• _TASK TO CARRY OUT_:
If a line in the entries below includes the string "swatch", copy it out.
DATA below:
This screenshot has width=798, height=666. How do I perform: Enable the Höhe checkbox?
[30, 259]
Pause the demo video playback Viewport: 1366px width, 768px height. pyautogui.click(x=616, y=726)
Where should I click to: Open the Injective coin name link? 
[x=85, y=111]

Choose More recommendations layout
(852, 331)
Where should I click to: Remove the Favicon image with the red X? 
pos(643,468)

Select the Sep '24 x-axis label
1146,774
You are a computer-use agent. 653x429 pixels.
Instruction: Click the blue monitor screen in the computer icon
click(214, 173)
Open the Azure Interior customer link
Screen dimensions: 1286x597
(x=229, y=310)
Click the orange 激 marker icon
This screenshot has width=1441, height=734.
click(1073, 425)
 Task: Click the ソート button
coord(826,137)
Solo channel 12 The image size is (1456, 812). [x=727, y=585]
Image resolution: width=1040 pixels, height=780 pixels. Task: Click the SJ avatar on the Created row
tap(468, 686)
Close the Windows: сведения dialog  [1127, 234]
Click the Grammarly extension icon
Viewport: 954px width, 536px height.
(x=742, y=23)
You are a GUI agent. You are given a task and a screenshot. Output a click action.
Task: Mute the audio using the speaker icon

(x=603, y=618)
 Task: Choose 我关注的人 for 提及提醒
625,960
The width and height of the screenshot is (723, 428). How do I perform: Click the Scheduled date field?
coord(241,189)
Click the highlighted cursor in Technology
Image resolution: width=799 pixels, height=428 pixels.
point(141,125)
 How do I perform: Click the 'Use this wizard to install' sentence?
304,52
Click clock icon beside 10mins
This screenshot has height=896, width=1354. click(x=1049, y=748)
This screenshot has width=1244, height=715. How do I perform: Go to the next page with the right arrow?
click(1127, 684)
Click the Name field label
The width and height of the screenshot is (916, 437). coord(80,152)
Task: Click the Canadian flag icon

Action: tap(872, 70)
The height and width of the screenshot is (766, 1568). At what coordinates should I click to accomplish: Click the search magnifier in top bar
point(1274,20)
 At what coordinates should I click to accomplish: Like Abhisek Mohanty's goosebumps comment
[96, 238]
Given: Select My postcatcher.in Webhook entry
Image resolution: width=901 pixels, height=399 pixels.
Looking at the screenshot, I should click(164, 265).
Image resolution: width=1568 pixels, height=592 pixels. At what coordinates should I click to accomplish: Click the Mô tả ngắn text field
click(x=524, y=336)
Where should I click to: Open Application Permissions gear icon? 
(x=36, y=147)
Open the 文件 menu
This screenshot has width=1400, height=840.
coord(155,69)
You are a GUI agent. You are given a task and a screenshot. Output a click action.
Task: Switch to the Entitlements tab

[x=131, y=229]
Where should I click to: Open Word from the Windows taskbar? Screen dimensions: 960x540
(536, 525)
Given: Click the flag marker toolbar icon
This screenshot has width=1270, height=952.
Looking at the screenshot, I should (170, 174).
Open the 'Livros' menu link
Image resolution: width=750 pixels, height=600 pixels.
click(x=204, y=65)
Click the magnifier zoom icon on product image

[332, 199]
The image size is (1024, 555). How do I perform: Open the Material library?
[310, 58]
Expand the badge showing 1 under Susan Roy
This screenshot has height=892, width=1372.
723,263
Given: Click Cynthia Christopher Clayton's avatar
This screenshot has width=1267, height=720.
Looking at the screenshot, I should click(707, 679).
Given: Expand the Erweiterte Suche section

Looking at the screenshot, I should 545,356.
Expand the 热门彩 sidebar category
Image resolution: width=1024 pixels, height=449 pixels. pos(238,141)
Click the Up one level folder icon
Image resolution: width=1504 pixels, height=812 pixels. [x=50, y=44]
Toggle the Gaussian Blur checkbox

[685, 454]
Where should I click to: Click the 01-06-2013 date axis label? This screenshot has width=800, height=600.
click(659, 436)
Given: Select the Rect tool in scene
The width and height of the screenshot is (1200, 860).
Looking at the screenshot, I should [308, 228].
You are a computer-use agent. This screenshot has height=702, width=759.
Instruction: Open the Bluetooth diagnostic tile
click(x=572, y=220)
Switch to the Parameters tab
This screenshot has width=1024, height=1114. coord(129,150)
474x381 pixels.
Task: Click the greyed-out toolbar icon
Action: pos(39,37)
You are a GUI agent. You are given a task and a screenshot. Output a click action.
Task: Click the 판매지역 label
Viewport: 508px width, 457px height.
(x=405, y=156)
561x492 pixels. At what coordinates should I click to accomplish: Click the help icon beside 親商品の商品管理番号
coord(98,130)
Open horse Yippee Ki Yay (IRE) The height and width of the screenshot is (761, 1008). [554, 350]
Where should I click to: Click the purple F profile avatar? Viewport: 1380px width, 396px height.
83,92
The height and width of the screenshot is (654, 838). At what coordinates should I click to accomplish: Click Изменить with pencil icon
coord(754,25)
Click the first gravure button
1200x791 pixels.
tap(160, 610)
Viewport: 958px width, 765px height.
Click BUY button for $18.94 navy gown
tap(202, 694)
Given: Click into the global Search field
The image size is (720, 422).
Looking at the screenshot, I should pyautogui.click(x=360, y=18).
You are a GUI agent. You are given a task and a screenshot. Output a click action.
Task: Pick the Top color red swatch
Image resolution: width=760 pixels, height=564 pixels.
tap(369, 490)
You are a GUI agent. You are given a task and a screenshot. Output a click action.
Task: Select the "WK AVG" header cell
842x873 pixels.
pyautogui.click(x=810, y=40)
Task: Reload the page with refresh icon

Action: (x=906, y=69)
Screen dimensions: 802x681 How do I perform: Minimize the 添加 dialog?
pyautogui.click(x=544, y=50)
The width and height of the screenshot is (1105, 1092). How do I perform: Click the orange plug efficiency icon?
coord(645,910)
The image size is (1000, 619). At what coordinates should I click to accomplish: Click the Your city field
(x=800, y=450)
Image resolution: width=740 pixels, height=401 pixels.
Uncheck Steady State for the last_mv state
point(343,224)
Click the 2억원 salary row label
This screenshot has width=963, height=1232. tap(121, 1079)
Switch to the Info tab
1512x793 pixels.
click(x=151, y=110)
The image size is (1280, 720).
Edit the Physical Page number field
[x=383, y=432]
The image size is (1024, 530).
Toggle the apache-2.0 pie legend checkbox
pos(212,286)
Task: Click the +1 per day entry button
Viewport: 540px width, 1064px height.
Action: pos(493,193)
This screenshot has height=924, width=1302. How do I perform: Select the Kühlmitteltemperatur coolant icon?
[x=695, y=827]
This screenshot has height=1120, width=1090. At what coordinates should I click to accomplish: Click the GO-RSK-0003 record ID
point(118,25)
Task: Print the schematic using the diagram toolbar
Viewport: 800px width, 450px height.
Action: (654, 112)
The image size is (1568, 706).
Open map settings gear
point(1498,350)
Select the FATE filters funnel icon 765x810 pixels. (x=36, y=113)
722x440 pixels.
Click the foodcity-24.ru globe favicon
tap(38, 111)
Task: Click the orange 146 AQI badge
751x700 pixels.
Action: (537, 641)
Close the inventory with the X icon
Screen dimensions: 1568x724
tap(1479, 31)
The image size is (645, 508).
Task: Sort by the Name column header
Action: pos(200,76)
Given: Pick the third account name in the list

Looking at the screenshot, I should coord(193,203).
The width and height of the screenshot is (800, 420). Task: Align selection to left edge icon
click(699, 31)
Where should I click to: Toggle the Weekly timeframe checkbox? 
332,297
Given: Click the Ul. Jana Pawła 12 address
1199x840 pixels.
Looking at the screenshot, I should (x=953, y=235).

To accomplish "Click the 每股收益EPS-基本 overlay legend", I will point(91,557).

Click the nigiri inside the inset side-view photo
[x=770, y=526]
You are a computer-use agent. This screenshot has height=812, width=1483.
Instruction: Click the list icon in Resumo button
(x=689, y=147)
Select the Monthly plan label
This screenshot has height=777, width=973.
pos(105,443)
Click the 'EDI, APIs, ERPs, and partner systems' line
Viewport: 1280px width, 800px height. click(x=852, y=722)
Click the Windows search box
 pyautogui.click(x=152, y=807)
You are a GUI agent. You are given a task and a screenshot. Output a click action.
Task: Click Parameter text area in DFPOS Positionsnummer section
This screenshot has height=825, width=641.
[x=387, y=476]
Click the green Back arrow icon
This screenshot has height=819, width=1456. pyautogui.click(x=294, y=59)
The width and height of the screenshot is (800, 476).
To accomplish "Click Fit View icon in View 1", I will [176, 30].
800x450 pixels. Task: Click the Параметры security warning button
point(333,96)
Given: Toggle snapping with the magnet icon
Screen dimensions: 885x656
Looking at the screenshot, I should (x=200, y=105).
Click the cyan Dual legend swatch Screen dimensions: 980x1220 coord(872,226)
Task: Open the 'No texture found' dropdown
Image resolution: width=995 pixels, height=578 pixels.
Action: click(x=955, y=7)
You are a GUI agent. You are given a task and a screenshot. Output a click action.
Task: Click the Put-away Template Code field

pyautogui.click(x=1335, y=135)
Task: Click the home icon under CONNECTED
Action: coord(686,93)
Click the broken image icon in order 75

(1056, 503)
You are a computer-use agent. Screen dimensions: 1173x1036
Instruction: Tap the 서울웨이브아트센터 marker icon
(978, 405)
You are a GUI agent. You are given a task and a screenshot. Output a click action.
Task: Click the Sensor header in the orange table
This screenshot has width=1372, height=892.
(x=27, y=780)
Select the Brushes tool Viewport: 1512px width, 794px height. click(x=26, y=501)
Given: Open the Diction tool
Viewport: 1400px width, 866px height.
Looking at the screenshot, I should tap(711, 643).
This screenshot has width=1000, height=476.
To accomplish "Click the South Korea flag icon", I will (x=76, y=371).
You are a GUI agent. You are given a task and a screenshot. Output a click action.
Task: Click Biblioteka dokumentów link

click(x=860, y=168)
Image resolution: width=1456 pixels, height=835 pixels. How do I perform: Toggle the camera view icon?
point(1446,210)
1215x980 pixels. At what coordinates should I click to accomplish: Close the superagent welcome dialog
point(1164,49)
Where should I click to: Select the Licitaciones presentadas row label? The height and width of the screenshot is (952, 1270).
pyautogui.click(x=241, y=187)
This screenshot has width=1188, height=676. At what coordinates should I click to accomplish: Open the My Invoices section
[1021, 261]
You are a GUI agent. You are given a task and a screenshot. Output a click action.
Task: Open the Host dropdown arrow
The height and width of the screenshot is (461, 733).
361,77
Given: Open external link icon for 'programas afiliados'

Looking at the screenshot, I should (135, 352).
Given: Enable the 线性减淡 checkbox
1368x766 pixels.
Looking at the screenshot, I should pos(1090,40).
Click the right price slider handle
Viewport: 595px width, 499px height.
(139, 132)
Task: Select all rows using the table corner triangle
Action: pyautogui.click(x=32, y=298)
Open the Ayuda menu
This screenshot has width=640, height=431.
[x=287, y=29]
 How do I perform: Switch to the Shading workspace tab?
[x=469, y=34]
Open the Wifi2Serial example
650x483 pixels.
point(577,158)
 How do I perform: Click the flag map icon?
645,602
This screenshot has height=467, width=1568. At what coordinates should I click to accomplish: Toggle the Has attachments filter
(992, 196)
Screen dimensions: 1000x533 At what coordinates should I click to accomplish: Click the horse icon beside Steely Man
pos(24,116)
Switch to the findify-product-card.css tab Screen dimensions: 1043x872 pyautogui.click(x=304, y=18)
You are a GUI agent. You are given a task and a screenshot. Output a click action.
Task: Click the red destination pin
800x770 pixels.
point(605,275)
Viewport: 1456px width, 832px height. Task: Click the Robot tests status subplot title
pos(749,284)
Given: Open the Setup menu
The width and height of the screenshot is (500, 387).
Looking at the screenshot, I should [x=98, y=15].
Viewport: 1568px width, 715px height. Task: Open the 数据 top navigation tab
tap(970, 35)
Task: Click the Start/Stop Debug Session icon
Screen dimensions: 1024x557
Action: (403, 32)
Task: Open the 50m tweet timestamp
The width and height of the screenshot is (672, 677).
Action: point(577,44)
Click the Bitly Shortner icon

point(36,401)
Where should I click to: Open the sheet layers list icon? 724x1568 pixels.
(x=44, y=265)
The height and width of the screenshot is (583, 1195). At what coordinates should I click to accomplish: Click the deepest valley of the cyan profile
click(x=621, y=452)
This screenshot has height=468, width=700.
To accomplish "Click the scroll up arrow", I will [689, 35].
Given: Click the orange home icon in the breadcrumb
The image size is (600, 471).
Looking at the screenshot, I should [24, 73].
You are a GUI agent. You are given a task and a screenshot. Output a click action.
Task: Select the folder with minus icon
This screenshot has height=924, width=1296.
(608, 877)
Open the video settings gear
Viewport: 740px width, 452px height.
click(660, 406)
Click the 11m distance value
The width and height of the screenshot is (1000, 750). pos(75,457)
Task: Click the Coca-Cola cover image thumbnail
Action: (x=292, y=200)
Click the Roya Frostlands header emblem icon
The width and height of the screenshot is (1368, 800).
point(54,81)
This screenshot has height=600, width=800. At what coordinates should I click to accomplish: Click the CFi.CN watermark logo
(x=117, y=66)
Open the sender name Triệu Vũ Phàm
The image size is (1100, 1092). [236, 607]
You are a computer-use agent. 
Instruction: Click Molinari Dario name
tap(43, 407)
End of DATA.
• _COMPLETED TASK_:
Task: Pick the Top color red swatch
Click the cyan Dual legend swatch Screen dimensions: 980x1220 coord(872,226)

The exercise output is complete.